CrispTTS includes an OpenAI-compatible HTTP server for integration with applications that use the OpenAI TTS SDK.
# Start the server
python main.py --server --server-port 8880
# Or run directly
python server.py --host 0.0.0.0 --port 8880| Method | Path | Description |
|---|---|---|
| POST | /v1/audio/speech |
Synthesize audio (OpenAI-compatible) |
| GET | /v1/audio/models |
List available models and voices |
| GET | /health |
Health check |
{
"model": "crispasr_kokoro",
"input": "Hallo, wie geht es Ihnen?",
"voice": "af_heart",
"response_format": "wav",
"speed": 1.0
}Response: audio bytes with appropriate Content-Type header. All output is automatically watermarked.
espeak-ng for Kokoro: The Kokoro backend requires espeak-ng for phonemization. Install via:
pip install py-espeak-ng # installs espeak-ng CLI to ~/.local/bin
# or system-wide: apt install espeak-ngCrispASR voice paths: The CrispASR binary auto-downloads models but voice packs need full paths for older binary versions. Use the cached path directly:
python main.py --model-id crispasr_kokoro \
--german-voice-id ~/.cache/crispasr/kokoro-voice-af_heart.gguf \
--input-text "Test" --output-file out.wavMissing Libraries: If a specific TTS engine fails, ensure you have installed all its required libraries via pip install -r requirements.txt and any extra steps mentioned in their documentation.
mlx-audio Bark Specifics:
- This handler currently requires the main MLX model to be from a repository like
mlx-community/bark-small(which should provide MLX-compatible.safetensorsor model files) - The voice prompts (speaker embeddings) are fetched from
suno/bark-smallby default (due to an included monkey patch inmlx_audio_handler.py) which has a comprehensive set of speaker prompts as separate.npyfiles. This dual-source setup is necessary becausemlx-community/bark-smallhas limited voice prompt files in the required format - If mlx-audio's
load_modelfunction reports "No safetensors found" for the mainmlx_model_path, you may need to convert the target Bark model to MLX format usingpython -m mlx_audio.tts.convertand pointmlx_model_pathto the local converted directory. The voice prompt patch in the handler is designed to work with either an HF repo ID or a local path formlx_model_pathwhen determining how to fetch/locate the.npyprompts fromsuno/bark-smallor aspeaker_embeddingssubfolder
API Keys/Servers: API-based models require the respective servers (LM Studio, Ollama) to be running and accessible.

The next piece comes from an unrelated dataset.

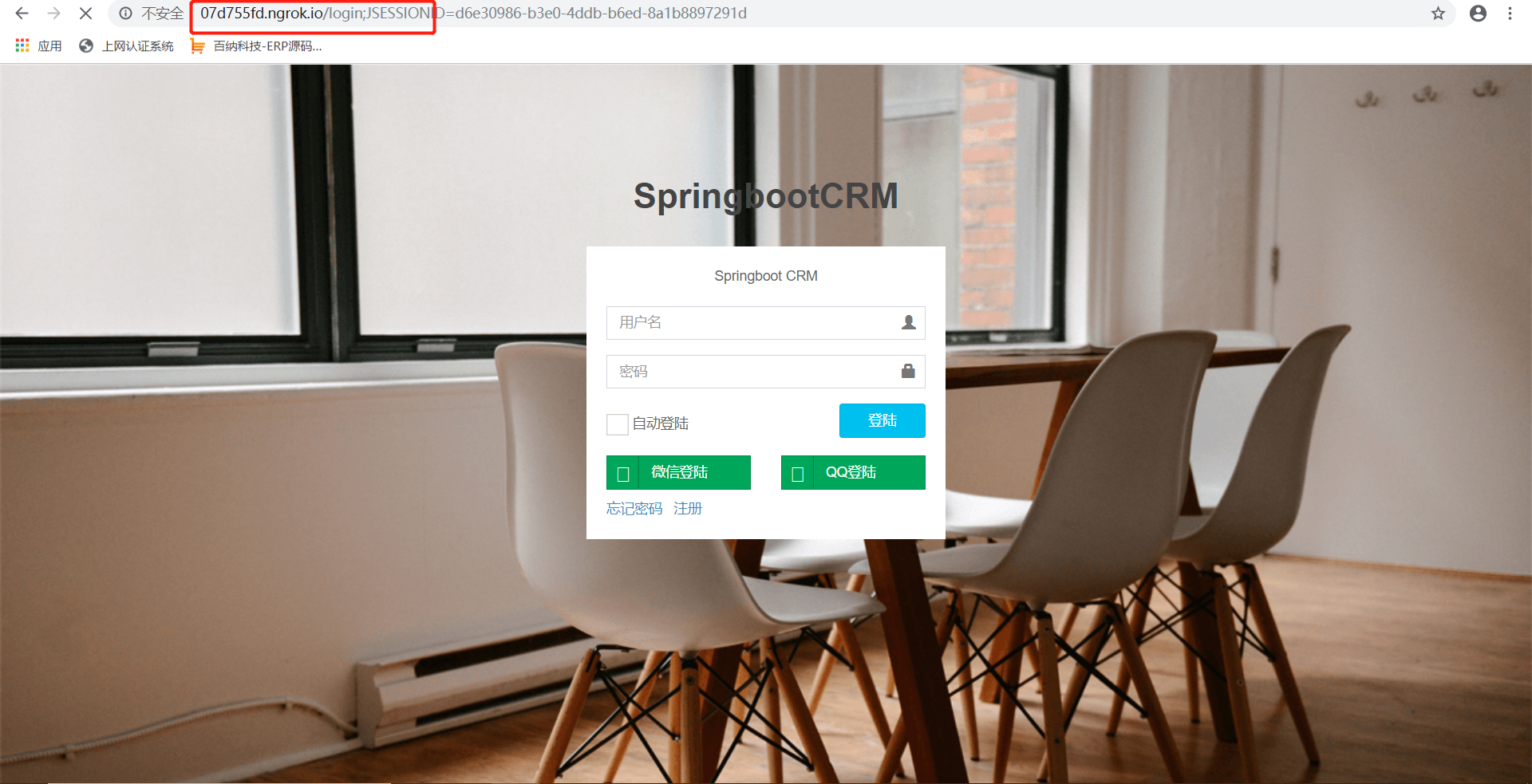Enable the 自动登陆 checkbox
The height and width of the screenshot is (784, 1532).
[618, 424]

Model Downloads: First-time use of a model that needs to be downloaded from Hugging Face Hub might take some time. Ensure you have an internet connection. Set HF_TOKEN for gated models.

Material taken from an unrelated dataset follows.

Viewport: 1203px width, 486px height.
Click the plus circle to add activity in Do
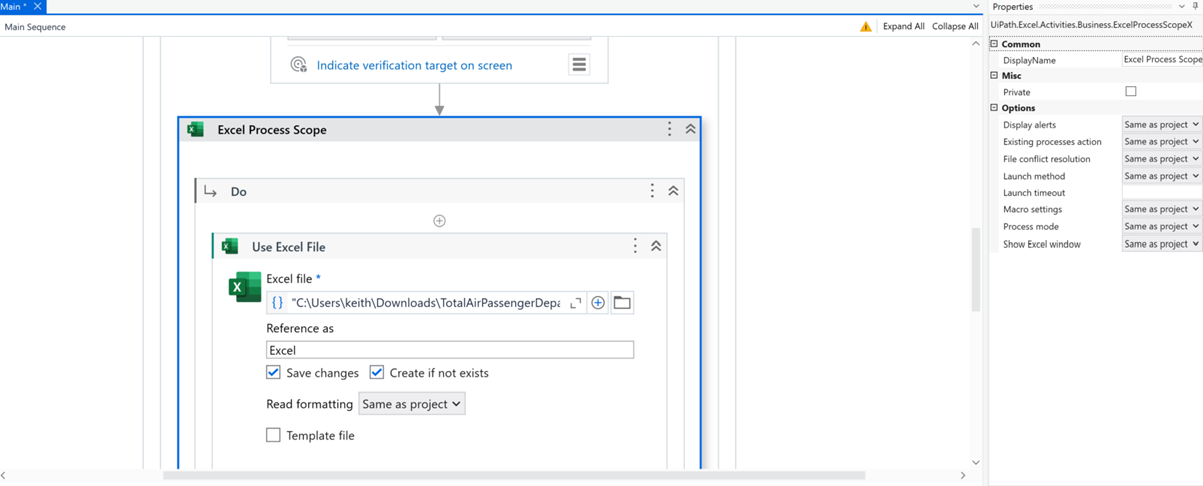[x=439, y=221]
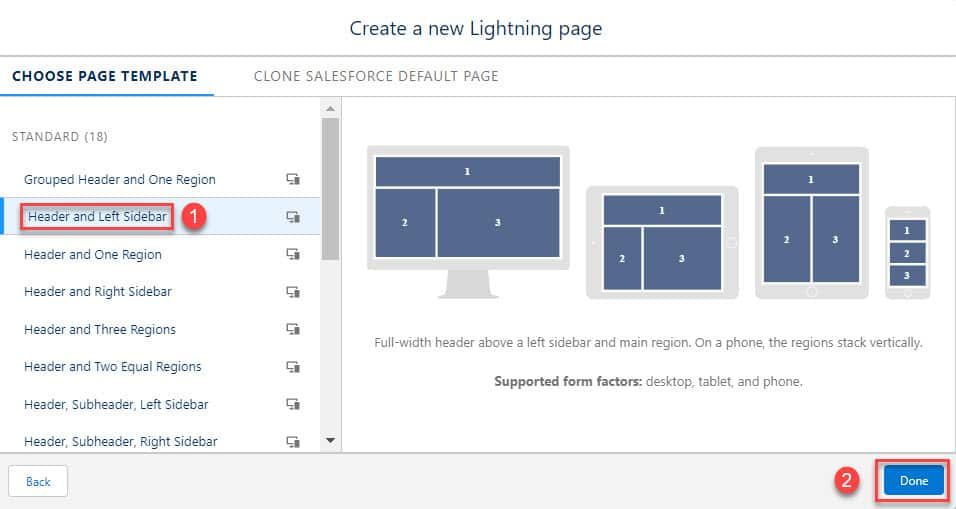
Task: Pick Header and Three Regions template
Action: [99, 329]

Verbose Output: Use --loglevel DEBUG for detailed diagnostic information if you encounter issues.
RAM Usage: Local GGUF and large Transformer models can be memory-intensive. Ensure your system has sufficient RAM.
Paths: When providing paths for --input-file, --output-file, or speaker WAV files (--german-voice-id), use appropriate relative or absolute paths.